His offense? Selling all of the raisins that he grows.

In California, the Raisin Administrative Committee (RAC), which is made up of raisin farmers, gets together to determine how many raisins to sell each year. The RAC then submits their plan to the Department of Agriculture which approves the production guidelines. If the year’s crop is expected to be especially good, farmers must give a portion of their crop to the federal government at no charge in order to build raisin reserves and keep prices stable. Over time, the government sells some of these raisins and returns a portion of what they earn to the farmers.
This approach is said to protect raisin farmers from a fall in prices which could cause many to go out of business. Looked at from a consumer’s perspective, the approach keeps the price of raisins artificially high. In most businesses, the actions of the RAC would be termed collusion.
For Marvin Horne, his failure to follow these guidelines has resulted in a lawsuit brought against him by the Federal Government. The charge?
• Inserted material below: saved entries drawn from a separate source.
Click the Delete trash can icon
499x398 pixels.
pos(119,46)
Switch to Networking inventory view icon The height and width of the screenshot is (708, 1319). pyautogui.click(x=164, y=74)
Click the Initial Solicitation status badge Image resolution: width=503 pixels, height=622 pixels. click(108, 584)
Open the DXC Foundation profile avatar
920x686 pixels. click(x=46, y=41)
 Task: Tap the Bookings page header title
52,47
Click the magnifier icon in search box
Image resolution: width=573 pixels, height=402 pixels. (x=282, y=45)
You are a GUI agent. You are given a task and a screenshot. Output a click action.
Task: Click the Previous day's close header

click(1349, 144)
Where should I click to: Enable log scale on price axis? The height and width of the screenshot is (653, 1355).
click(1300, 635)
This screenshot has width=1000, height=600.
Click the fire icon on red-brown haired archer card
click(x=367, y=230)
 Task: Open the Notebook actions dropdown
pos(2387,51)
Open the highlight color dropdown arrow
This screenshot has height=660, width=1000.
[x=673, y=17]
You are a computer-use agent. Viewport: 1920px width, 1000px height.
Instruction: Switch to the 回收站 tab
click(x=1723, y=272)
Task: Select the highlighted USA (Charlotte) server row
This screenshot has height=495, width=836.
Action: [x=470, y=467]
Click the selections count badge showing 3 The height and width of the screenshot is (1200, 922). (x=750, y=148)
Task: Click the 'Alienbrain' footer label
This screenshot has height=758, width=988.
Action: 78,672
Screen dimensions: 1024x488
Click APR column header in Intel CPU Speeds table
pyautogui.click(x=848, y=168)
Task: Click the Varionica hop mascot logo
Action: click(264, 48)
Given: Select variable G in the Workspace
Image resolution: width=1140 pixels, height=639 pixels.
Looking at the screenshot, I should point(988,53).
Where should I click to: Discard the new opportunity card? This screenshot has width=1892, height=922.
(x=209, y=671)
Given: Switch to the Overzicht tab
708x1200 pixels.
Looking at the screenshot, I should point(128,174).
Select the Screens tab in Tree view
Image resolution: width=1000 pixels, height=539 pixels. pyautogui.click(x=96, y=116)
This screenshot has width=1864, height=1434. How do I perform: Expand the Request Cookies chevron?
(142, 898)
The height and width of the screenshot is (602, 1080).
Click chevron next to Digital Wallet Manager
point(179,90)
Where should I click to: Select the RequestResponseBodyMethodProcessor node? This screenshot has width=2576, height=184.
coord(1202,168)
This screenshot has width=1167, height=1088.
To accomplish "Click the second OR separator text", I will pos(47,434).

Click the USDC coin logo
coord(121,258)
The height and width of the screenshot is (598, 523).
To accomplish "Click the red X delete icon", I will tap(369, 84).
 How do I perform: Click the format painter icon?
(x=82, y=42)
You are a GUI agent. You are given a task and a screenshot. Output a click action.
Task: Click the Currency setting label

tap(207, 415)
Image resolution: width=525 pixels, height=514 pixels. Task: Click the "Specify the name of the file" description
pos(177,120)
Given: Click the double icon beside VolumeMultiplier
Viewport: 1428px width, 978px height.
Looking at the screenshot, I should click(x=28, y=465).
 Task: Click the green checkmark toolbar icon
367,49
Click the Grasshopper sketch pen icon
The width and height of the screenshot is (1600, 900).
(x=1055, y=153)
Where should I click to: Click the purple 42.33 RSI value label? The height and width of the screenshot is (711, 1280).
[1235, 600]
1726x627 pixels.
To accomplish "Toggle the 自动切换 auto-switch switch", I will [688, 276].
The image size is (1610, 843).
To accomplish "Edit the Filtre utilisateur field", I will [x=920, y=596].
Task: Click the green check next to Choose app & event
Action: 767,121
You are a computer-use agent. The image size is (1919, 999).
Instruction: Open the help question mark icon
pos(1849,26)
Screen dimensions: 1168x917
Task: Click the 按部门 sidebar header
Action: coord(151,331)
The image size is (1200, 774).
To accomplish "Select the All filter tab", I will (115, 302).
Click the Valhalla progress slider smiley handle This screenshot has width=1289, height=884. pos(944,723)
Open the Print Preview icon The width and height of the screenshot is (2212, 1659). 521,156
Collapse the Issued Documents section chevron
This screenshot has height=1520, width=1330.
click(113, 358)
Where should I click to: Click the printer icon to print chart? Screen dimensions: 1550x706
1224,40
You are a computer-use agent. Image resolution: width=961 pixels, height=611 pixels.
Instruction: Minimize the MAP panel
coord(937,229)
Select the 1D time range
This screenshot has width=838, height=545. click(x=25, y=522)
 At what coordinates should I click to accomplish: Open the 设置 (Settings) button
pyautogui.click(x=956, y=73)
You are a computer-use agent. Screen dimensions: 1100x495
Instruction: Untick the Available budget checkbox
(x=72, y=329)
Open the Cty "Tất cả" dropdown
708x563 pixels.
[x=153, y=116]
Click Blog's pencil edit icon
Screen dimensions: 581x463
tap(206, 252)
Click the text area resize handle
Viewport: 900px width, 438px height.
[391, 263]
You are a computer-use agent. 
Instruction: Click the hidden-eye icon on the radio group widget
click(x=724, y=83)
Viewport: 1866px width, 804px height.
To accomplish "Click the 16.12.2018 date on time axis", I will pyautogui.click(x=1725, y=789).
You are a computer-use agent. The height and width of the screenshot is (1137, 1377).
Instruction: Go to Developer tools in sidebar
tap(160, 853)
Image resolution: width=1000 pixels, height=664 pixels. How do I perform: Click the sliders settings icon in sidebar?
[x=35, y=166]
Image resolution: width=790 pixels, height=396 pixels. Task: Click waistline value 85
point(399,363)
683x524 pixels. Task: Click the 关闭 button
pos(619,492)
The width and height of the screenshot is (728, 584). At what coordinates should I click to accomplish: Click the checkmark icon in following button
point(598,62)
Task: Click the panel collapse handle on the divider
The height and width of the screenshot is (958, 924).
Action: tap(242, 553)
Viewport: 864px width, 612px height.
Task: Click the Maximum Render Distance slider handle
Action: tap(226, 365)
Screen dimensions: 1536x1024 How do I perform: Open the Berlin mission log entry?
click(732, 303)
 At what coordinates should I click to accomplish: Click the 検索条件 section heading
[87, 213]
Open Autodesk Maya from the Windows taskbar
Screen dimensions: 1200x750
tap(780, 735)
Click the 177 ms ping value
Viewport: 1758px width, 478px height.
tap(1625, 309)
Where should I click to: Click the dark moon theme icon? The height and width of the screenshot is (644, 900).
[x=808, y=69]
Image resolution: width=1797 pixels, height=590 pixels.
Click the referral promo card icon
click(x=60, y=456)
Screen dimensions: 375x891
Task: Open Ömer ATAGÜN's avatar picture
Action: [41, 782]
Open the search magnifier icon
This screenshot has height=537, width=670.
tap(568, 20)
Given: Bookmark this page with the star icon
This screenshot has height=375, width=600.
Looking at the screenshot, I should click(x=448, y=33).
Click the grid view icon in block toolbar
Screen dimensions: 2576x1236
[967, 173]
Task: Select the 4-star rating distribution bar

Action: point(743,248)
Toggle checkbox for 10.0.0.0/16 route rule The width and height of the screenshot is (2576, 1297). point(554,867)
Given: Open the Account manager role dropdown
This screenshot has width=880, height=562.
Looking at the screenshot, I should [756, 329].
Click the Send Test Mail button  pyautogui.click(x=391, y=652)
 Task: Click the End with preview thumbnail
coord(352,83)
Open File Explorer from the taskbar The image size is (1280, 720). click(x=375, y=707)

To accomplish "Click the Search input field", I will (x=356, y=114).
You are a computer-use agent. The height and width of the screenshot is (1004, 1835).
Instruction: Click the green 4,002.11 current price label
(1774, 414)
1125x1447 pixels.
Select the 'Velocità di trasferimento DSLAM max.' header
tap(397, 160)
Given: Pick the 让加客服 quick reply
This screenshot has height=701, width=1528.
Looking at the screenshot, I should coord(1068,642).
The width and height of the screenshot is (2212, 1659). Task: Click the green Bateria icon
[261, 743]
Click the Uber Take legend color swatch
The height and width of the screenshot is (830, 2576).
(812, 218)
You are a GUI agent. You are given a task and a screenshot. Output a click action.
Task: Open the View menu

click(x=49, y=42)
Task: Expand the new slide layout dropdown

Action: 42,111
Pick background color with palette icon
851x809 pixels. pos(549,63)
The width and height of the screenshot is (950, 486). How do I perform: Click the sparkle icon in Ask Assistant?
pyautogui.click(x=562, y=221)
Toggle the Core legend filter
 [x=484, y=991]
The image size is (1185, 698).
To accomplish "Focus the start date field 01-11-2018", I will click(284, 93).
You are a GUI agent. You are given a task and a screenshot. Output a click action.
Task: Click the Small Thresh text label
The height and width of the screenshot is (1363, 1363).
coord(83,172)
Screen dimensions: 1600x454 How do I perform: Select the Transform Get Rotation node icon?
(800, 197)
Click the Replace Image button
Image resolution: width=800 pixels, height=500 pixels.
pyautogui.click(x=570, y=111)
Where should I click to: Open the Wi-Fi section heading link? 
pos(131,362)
Not following the Raisin Marketing Order of 1949 pursuant to the Agriculture Marketing Agreement of 1937. The charges are based on Horne selling his whole crop from 2002 to 2004 rather than giving between 30-47% of his crop to the federal government. Horne’s failure to give them his crop has resulted in potential fines and penalties that could total as much as $1.5 million, not to mention ten years of legal bills.
Many California raisin farmers are hoping that this law, termed “the world’s most outdated law” by Justice Elena Kagan is overturned. The Obama Administration supports the law while Justice Stephen Breyer is dumbfounded by an argument that keeps prices artificially high on all Americans.